Cytogenetic abnormalities associated with p53 mutation in primary breast cancers


Session type:

Jasbani Dayal1, Norman Pratt1, Mark Sales1, Colin Purdie1, Philip Quinlan1, Lee Baker1, Michael Boylan1, Gordon Hislop1, Natalja Terhaar2, Willem Corver2, Alastair Thompson1
1University of Dundee, Dundee, United Kingdom,2Leiden University Medical Centre, Leiden, Netherlands


There is compelling molecular and cytogenetic evidence to suggest that abnormalities of chromosome 17, including p53 mutation and HER2 gene amplification, are associated with increased genomic instability, notably higher chromosomal instability (CIN) and poor patient outcome in breast cancer. We examined cytogenetic abnormalities associated with p53 mutation status and the prognostic significance of these associations in primary breast cancer patients.


Formalin fixed paraffin embedded (FFPE) tissue sections from 201 primary breast cancers were analysed using multi-parametric flow cytometry (1). Tumours were sub-grouped into ploidy categories based on their DNA content, thus enabling a robust comparison with clinical and molecular markers of prognosis including p53 mutation status. Array comparative genomic hybridisation (aCGH) on a subset (n=81) of flow sorted tumours enabled a further assessment of genetic instability in the context of overall large scale copy number change.

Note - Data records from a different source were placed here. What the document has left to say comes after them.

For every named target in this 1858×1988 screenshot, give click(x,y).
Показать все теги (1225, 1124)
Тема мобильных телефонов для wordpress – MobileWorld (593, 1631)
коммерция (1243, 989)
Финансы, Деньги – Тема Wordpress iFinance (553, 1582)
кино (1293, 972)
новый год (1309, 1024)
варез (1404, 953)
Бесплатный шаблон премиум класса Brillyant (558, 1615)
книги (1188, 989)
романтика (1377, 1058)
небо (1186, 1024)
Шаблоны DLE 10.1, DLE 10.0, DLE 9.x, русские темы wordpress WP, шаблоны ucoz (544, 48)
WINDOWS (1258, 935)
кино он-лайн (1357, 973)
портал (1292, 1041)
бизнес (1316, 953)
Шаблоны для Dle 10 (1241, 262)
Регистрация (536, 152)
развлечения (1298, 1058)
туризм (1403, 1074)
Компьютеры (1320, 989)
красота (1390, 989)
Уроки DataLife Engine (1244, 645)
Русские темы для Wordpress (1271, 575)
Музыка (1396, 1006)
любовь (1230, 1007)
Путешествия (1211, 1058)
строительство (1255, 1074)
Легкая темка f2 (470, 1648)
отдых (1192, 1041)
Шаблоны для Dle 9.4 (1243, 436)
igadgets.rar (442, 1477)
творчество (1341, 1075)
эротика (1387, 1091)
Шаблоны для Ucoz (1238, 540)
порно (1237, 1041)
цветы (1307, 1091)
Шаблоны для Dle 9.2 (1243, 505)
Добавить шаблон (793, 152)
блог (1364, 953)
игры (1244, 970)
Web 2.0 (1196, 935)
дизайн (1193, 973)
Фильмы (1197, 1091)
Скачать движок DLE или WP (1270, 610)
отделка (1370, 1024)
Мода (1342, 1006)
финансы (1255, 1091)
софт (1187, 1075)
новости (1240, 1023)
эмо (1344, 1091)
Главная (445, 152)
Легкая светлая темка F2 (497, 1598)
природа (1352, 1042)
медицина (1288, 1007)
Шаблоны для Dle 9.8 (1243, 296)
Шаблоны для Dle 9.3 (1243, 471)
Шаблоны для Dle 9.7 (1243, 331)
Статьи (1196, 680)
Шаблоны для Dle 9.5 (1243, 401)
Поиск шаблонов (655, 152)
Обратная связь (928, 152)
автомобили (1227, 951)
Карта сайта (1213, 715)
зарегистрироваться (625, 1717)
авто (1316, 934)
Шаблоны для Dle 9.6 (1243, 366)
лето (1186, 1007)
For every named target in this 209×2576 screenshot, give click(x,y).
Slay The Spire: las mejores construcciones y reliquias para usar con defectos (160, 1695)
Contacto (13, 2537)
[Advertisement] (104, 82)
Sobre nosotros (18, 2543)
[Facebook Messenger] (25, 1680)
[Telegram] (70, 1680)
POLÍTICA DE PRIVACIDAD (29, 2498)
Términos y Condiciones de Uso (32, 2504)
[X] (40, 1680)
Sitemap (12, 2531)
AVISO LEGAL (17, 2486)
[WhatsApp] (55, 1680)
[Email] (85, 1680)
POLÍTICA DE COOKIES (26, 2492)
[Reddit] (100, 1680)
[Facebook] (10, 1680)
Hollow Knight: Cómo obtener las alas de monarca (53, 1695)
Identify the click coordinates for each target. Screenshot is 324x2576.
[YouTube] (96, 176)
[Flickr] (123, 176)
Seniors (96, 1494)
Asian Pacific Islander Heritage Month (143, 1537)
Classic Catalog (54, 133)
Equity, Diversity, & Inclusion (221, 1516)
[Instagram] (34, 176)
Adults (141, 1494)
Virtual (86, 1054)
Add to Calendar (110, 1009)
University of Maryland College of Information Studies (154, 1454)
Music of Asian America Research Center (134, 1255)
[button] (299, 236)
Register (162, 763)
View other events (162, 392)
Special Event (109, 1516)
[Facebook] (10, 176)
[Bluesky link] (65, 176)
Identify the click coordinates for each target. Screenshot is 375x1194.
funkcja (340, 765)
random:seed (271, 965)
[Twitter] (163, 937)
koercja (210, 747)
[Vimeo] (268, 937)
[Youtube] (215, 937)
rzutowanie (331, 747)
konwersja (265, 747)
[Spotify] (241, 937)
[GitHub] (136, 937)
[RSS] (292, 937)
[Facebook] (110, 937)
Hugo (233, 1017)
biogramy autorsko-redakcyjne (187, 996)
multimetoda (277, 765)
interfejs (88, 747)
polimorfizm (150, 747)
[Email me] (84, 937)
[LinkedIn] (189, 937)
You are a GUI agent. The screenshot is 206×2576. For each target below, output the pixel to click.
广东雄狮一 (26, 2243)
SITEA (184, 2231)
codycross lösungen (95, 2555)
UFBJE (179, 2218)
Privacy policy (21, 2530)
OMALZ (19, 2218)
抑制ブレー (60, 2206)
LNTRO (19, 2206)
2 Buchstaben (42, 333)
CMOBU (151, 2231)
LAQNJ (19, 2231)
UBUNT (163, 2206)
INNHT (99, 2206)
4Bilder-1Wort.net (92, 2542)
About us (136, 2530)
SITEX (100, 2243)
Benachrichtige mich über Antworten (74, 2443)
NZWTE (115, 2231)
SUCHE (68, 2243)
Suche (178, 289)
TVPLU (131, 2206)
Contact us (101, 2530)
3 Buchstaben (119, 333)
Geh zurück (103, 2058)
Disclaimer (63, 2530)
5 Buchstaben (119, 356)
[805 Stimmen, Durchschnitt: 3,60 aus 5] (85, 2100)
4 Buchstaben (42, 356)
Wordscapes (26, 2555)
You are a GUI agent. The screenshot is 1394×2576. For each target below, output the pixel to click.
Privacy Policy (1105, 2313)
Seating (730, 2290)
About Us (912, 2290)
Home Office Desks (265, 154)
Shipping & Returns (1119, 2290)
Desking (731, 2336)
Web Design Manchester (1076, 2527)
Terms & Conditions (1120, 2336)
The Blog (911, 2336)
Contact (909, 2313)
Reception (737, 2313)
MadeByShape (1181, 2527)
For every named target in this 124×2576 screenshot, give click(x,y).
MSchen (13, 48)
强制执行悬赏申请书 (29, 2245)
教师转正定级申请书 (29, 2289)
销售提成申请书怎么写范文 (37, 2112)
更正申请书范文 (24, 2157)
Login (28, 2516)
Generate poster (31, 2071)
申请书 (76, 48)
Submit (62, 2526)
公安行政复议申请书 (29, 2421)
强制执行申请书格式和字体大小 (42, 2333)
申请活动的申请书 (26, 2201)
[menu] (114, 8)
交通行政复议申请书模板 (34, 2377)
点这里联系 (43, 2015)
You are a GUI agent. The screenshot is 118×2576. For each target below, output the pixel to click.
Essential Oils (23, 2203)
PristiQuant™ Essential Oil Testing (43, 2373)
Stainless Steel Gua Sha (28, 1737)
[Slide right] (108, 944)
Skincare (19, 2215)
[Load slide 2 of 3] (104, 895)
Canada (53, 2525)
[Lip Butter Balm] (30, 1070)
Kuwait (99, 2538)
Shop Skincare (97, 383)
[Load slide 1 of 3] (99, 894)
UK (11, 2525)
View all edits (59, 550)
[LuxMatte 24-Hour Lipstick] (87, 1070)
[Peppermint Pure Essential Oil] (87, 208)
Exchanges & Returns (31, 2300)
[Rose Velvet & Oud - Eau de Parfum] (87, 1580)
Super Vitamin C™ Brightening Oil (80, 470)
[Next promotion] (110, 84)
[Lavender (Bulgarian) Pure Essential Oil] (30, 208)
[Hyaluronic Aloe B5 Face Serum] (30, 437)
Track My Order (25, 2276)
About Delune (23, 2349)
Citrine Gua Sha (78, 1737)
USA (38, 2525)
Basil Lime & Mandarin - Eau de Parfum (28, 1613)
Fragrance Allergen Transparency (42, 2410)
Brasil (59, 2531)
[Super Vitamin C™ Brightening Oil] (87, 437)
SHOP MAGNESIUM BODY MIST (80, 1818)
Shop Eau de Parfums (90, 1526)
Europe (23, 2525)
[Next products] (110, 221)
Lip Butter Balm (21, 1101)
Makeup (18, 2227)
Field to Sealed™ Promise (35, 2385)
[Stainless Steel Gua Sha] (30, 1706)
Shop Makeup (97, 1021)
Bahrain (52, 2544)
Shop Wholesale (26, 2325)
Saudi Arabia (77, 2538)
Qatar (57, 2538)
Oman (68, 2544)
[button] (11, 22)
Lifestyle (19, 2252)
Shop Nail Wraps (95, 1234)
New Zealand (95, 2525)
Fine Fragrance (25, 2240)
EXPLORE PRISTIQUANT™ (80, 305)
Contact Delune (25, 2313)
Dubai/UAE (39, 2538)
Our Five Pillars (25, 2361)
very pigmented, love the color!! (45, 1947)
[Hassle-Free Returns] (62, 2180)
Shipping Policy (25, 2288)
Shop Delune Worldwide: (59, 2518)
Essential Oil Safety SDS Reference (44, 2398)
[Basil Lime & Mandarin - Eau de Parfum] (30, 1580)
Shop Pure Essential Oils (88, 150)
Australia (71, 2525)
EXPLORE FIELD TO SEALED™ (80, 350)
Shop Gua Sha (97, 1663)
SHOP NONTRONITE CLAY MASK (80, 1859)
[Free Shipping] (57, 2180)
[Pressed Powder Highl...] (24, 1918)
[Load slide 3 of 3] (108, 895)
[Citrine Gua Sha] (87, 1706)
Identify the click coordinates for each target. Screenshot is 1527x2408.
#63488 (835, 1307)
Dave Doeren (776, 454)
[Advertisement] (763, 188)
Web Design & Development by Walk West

P53 mutation was independently associated with gain of chromosome 8q24.21 (P=0.04), which houses the c-Myc oncogene. This region also associated with high DNA content tumours (P=0.04), which in turn independently associate with p53 mutant status (P=0.009). Further associations with the gain of 8q24.21 region were observed with the loss of 9q34.2-q34.3 (P<0.001), which independently associates with oestrogen receptor (ER) negative status (P=0.002).


Significant statistical associations were demonstrated between gain of 8q24.21 and loss of 9q34.2-q34.3 regions with p53 mutant, ER negative and high DNA content tumours indicating a significant poor prognostic association of these regions in primary breast cancer. Further, an independent association between 8q24.21 gain and 9q34.2-q34.3 loss suggests an underlying molecular pathway involving these genetic lesions and aggressive breast cancer.